The constitutions in the democratic countries protect the right not to be discriminated. Regardless of whether one is vaccinated against Covid-19 or not, one should not be discriminated against. Differential treatment of people may not be discriminatory, if it can be objectively and reasonably justified. But there are a range of potential discrimination issues. For instance, a nursery teacher at a public daycare center in South Korea was fired in early April for refusing to be vaccinated against the Covid-19. The head of the daycare center said that the teacher may have the right to refuse vaccination, but the safety of the children is a priority. This shows the difficulty of potential discrimination issues in job places. There are also a range of possible discrimination issues that may be raised by vaccine passports or certificates: Are vaccine passports that presuppose compulsory vaccination are compatible with human rights such as self-determination and inequality?
Discussant from a perspective of international human rights law
The paper aims to offer a matrix to explore the constitutional questions related to the countermeasures against the COVID-19 pandemic.
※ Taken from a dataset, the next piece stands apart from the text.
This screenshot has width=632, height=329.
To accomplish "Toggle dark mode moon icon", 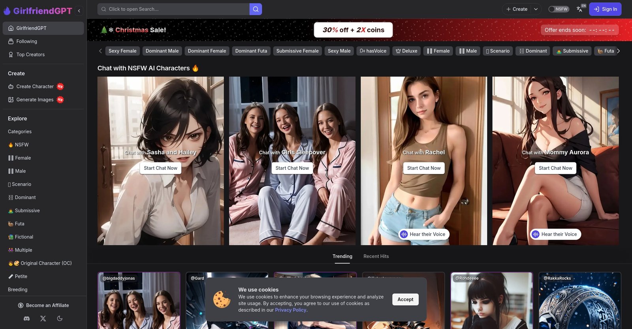I will pyautogui.click(x=60, y=318).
There are numerous countermeasures: (1) state of emergency; (2) border control; (3) curfew and other restrictions of movement of the people; (4) closure of schools and facilities; (4) distribution of essential services and goods, particularly medical good such as masks and PPEs; (5) persuasion of the people to take certain behavior changes: (6) financial supports for small business and vulnerable groups of the society; (7) Vaccination; (8) Measures taken by local governments etc. The paper sets constitutional questions to share in the panel: (1) Who decides which measures should be taken by how?; (2) Who and how oversees the implementation of measures?; (3) Where and how can individuals get a help when there is a problem?
The phased social distancing scheme without regional lock down or nightly curfews is an important strategy of pandemic risk regulation in South Korea. The presentation focuses on analyzing the ‘social distancing guidelines’ as administrative measures of controlling the infection. These instruments also inevitably entailed the danger of functionless rule of law and excessive restrictions on the human rights.
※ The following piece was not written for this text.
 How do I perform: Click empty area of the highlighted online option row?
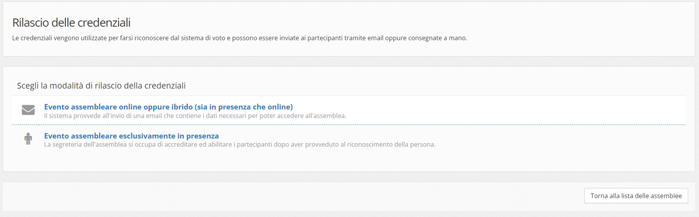pos(504,110)
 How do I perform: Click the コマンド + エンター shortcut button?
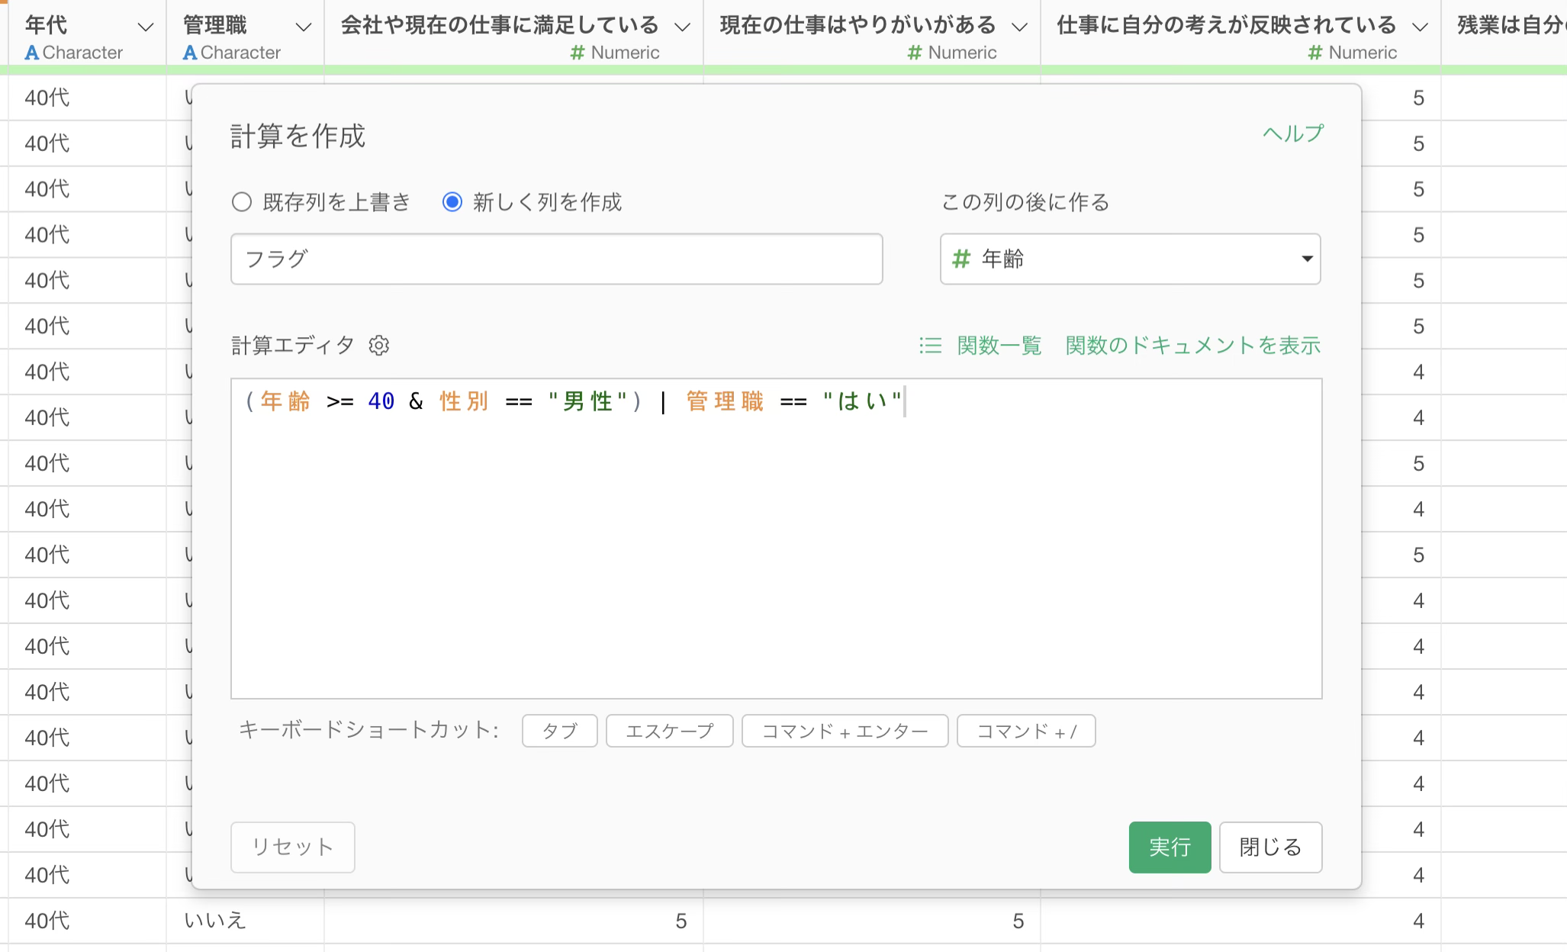[x=845, y=731]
The presentation content consists of: (1) COVID-19 Management Framework of South Korean Governance; (2) Legal Issues regarding Social Distancing Guidelines and the Role of the Constitutional Court; (3) Considerations of Civil Liberties and Discrimination, and (4) Improving the function of Rule of Law against the Pandemic.
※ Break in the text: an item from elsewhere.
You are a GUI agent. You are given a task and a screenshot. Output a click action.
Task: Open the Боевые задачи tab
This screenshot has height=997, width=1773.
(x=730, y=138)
Compared to other countries around the world, Taiwan has shown success in blocking the influx of the coronavirus and preventing its spread there. Learning from the painful experience of SARS in 2003, the Taiwanese government quickly imposed various public health measures, such as mandatory face-coverings, timely border controls, and the use of digital devices to monitor the health of all people under quarantine since the outbreak of the Covid-19 pandemic. The major legal authorities supporting those measures have been the Communicable Disease Control Act and the Special Covid-19 Act. Although some public health measures and provisions have raised human rights concerns, no serious human rights violations have been charged nor have further judicial actions been taken. The author argues that democratic governance and the well-established collaboration between government and civil society are the main factors that can best explain Taiwan’s success in controlling the Covid-19 pandemic.